HOW TO: Analyzing and Interpreting AWR Report

Hello

Today I wanted to share with you my personal approach for how to get into the details on AWR Report and where to see and where should be our attention. Keep in mind just two main focuses : the Application and the Database instance

1) Application: Most of the times you should go directly to review how was the SQL statements Performance. That is MANDATORY and the result of your analysis will be the classic TOP 10 SQL with the worst performance. That should be called : Oracle Application’s Performance Tuning .

2) Instance: read once, twice or three times the AWR looking for issues. What kind of issues or metrics ?

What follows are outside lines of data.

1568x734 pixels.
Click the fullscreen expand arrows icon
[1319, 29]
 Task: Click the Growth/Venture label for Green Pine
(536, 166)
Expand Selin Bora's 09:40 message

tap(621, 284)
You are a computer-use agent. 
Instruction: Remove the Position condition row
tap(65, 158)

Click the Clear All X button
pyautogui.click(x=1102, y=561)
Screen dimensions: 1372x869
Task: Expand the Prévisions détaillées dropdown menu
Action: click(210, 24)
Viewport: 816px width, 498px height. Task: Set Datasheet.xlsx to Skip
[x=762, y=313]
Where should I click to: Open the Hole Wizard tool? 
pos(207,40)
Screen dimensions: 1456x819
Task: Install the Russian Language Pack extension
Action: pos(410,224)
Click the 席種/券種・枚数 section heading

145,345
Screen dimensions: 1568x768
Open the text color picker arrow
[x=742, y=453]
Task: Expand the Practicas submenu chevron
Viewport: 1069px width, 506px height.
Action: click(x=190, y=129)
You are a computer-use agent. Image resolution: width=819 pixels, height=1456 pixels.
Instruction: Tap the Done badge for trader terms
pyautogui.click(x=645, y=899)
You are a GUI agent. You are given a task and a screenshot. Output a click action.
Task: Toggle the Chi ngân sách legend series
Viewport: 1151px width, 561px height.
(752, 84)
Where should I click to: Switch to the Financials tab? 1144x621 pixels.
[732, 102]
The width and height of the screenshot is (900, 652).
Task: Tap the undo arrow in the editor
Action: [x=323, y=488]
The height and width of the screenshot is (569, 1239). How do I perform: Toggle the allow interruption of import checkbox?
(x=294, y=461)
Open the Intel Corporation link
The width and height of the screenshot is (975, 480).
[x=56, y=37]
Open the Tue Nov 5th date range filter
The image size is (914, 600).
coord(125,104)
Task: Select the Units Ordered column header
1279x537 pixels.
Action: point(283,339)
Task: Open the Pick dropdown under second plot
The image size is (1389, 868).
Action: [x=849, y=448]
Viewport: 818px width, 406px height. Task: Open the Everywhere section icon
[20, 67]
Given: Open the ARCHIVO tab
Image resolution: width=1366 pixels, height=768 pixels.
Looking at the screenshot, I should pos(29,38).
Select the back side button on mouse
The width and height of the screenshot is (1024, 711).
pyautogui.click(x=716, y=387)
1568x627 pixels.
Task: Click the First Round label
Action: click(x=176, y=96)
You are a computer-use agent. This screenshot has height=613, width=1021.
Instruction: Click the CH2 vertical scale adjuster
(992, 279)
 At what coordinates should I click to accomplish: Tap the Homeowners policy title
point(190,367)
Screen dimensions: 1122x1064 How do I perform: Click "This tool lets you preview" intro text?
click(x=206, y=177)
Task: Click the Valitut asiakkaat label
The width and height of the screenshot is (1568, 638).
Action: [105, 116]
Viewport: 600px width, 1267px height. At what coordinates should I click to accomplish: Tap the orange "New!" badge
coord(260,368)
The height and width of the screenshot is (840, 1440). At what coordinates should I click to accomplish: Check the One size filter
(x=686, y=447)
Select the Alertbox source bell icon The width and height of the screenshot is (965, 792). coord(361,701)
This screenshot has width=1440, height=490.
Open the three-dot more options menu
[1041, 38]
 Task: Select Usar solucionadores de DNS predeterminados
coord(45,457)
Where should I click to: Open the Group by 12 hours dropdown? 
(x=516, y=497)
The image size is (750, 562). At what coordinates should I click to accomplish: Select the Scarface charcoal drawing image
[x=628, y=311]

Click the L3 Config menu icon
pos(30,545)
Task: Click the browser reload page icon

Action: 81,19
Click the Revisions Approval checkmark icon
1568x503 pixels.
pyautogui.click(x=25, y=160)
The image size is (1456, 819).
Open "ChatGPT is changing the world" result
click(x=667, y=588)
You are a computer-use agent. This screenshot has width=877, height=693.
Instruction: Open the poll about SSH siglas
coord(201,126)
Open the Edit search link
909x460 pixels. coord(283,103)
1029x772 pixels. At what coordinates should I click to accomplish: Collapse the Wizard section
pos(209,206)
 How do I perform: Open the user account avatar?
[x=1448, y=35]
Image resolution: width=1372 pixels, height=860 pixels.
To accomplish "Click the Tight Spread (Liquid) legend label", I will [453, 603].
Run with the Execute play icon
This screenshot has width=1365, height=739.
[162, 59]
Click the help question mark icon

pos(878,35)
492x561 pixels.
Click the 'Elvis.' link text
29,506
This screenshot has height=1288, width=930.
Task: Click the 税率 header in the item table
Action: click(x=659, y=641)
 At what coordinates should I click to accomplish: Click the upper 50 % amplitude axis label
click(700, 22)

For example here I have  a Conclusion and Workaround for one database instance issue regarding performance :

1) Tuning recommendations for PROD-ACME  database instance:

  • Based on the statistics of  I/O per event within the database  I recommended :
    • I saw  that for a total of  22MB most of the times their waits are due to lack of buffers cache  (used to put there disk blocks with table’s data) with the rows used. I found 86% of wait events are due this event for the database instance.
    • Action Item: Need to increase  of MB for buffers cache within the database in order to increase the available blocks and space in memory to keep the most used rows there.
    • How much ? In order to see how much we need to increase my recommendation is to put DB_CACHE_ADVICE initialization parameter to ON. Then review (after some weeks) and query the V$DB_CACHE_ADVICE system view so there you will get what is the optimal point to set buffers cache for this instance. (That Advisor was a new feature of 9i release) .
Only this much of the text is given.